Updike Takes On…

Media - 1969.47.61 - SAAM-1969.47.61_2 - 90585
Edward Hopper, People in the Sun, 1960, oil on canvas, Smithsonian American Art Museum, Gift of S.C. Johnson & Son, Inc., 1969.47.61
Kriston
December 19, 2005

I nearly forgot about the recent NPR interview with John Updike, author of Still Looking, a collection of essays on artists, along with scores of novels and literary essays. Updike always emphasizes the fact that he writes about art as an enthusiastic amateur; there's little in the way of scholarship or truly revealing analysis in his work. But a better wordsmith is hard to come by. Consider just a few telling quotes from the interview:

  • On Edward Hopper: "He always tells us something about the human mystery, about the sense that being a human being is a problem, is interesting, is strange even."
  • On Jackson Pollock: "[His work] is an ultimate of a kind. You can't out-Pollock Pollock. There have been very few Pollock imitators, because he did it."
  • On Andy Warhol: "If you read his statements, they sound ironic. . . . He said, 'If you want to know all about Andy Warhol, just look at the surface. There is nothing behind it.' That is facing the facts of modern existence. There's an awful lot of surface existence with nothing behind it."
  • On Pennsylvania: "He was a man from a humble background, and a hard worker. I kind of feel a soulmate in Andy Warhol." [NPR's Susan Stamberg: "It's just because he's from Pennsylvania."] "That's right, he's from Pennsylvania, the great unironic state. In Pennsylvania, we don't go in for irony, and we take everything very seriously."

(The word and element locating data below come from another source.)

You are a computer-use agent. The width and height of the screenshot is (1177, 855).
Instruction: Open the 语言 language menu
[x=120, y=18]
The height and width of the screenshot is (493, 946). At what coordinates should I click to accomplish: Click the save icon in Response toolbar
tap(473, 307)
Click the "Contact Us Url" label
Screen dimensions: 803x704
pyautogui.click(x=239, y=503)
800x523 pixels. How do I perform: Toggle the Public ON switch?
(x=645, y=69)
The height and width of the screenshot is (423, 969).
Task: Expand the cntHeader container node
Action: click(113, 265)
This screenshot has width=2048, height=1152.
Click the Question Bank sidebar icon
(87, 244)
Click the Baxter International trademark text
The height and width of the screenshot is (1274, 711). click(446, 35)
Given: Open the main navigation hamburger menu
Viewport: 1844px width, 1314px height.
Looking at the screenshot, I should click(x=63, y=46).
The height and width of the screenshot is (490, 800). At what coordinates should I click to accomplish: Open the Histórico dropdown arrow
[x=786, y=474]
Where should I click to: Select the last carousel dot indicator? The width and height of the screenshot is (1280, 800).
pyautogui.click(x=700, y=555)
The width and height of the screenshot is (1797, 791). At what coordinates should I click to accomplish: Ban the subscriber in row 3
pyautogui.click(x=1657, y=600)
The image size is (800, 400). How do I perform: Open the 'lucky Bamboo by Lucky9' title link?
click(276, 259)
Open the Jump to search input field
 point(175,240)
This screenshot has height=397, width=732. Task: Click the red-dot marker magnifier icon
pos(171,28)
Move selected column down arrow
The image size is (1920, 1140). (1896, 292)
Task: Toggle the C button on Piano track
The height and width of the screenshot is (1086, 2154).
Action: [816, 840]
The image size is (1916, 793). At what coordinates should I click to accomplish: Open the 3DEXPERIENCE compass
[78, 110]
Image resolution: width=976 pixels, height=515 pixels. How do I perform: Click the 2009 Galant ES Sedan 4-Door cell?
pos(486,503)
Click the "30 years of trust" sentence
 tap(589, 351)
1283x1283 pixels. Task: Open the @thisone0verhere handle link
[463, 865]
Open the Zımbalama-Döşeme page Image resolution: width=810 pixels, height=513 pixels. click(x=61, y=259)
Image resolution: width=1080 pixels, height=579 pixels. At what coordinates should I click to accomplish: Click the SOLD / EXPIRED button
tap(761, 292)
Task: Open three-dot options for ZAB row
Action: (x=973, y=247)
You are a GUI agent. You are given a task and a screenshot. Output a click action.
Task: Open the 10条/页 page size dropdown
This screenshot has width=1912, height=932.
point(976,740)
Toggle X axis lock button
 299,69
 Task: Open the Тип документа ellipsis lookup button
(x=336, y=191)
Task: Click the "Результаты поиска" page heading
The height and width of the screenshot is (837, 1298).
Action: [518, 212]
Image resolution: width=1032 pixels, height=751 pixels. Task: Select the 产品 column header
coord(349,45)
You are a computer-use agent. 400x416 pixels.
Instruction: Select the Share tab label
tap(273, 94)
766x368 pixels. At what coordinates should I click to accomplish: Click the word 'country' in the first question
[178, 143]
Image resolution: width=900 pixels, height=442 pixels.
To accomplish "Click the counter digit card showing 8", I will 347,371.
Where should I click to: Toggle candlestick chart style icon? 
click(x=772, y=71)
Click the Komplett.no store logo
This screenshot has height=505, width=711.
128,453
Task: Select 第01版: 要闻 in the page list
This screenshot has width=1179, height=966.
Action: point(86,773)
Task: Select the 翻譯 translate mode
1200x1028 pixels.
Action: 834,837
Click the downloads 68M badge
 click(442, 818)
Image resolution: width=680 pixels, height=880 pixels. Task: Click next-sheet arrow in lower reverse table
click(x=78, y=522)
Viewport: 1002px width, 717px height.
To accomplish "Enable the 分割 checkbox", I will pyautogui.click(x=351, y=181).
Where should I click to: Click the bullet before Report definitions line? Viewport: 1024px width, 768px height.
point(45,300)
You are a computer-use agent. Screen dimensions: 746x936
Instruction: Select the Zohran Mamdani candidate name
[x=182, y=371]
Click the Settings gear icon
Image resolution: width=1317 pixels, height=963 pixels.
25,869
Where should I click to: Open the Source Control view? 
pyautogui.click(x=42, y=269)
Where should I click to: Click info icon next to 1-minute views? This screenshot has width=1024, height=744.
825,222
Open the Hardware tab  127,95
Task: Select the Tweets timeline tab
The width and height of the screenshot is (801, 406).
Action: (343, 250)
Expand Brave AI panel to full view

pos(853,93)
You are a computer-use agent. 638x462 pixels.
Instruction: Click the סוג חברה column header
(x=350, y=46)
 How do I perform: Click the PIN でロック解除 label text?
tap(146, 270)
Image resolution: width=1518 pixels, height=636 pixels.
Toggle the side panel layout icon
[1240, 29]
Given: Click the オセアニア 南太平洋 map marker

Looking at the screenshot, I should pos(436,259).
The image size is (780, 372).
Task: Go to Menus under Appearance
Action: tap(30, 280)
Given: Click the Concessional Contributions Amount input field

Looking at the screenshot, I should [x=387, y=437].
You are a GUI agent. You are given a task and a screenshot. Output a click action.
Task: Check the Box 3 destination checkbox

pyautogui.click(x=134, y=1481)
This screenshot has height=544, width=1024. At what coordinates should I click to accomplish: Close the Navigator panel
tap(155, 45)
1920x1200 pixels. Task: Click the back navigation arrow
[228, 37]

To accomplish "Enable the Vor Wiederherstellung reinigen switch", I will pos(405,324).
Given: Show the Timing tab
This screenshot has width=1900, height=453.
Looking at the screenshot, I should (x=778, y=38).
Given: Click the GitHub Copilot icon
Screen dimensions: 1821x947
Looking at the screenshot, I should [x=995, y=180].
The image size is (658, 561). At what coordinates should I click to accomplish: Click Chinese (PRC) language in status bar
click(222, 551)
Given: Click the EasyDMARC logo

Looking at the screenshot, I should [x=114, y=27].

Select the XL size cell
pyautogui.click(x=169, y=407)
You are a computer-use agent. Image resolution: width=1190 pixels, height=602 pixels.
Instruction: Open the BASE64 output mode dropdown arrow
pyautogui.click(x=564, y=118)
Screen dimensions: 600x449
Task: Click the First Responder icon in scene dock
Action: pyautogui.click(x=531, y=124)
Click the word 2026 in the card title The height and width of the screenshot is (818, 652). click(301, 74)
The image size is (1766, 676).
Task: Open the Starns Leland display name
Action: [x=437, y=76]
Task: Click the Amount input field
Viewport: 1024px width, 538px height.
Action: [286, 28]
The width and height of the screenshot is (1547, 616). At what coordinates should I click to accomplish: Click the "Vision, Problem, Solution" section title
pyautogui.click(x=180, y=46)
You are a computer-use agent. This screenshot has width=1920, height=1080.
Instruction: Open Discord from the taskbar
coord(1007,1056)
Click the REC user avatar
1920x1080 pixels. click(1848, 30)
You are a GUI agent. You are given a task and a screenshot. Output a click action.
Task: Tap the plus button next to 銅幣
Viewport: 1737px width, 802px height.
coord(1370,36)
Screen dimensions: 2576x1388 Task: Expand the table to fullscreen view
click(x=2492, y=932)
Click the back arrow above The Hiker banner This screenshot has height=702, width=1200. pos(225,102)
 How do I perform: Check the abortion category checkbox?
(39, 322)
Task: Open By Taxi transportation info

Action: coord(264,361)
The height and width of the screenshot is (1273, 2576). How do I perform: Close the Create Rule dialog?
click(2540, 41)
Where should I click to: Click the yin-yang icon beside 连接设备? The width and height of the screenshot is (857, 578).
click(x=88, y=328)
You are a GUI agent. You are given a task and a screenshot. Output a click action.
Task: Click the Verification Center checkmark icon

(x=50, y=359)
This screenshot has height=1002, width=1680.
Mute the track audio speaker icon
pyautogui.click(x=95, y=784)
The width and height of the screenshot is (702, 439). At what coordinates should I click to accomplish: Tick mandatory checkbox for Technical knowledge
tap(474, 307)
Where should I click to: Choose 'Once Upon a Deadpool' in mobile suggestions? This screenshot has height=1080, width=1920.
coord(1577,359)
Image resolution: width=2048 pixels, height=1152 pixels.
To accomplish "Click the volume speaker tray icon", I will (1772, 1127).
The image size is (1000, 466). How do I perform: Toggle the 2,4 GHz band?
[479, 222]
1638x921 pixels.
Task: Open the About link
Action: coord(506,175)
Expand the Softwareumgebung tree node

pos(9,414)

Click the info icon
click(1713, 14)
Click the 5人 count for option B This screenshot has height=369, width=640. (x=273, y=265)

Not sure I buy that about Pennsylvania—any state for which Cheez Whiz is in the running for official condiment can't be too serious. But his response to Hopper is spot on. Hopper draws from the great looming mystery, a wellspring of creepiness and insecurity, just under the surface of a superficial and superficially courageous era.

Updike also comments on the differences between writing and painting. This is interesting to me. Updike suggests that that painting simply happens, whereas writing, as a craft, introduces greater compromise and tedium. It's true that the cultivation of writers involves different norms than that of artists: A writer is told all along that he is obligated to his reader and that if a determined readership can't find his meaning, he's to blame. That's a value less circulated among visual artists.

Maybe the grass is always greener for the other genre. But the field of visual art is so expansive, it makes a bad case for comparison. Perhaps writers, with their daily warmups and cooldowns, envy artists working in certain modes that seem to require fewer color tests or sketches. But, then, take an artist like Tom Friedman, who must never really stop picking up pieces of things for his sculptures—surely nobody wants his job.